Acetaldehyde is a toxin that can cause facial redness, headaches and nausea in high levels. The medicine disulfiram prescribed to alcoholics to prevent them from drinking causes these same symptoms because the medication also causes the toxin to build up in the body when normally an enzyme in the body would break it down. About 40% of East Asian population also have an enzyme that doesn’t work very well allowing acetaldehyde to build up in their system.

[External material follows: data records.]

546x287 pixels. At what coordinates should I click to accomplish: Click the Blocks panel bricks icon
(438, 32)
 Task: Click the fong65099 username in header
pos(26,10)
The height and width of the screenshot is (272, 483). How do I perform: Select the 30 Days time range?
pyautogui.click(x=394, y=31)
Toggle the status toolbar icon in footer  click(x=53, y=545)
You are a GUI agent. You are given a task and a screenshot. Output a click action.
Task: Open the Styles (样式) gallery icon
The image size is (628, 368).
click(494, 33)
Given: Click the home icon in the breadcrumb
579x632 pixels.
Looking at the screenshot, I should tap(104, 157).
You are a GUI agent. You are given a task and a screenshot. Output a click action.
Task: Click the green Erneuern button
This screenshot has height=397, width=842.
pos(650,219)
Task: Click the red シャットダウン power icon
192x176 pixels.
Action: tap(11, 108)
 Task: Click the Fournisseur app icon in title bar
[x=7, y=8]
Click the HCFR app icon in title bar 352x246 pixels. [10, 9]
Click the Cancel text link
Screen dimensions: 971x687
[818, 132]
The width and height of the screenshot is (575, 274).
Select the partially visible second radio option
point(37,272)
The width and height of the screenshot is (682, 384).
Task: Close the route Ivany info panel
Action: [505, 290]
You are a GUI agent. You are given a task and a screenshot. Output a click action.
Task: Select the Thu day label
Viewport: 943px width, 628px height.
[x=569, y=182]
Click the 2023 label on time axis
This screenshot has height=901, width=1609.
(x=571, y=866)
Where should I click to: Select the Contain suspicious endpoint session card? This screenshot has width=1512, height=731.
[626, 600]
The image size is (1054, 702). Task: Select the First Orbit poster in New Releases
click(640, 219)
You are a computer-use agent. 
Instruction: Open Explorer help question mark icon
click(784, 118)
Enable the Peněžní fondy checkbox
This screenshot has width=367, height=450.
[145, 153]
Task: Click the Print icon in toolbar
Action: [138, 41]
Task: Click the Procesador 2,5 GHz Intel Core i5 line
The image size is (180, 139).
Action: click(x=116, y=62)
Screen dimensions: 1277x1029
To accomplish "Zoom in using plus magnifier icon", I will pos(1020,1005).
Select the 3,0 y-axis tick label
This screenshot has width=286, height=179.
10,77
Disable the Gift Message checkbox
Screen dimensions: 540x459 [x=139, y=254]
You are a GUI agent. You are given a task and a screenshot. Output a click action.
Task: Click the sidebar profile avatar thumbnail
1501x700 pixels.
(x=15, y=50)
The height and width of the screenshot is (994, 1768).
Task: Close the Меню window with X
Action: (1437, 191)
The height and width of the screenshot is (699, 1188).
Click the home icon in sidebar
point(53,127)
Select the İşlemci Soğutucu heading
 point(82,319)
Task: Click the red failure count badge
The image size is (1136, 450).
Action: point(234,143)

The researchers believe that susceptible people who consume wine with even modest amounts of quercetin develop headaches, particularly if they have a preexisting migraine or other primary headache condition. The next step is to test this theory scientifically in people who develop these headaches by conducting clinical trials with red wines containing a lot of quercetin and red wines with very little to no quercetin levels. It’s important to note that there are still many unknowns about this subject, such as why some people seem more susceptible than others and what role do enzymes play in this phenomenon?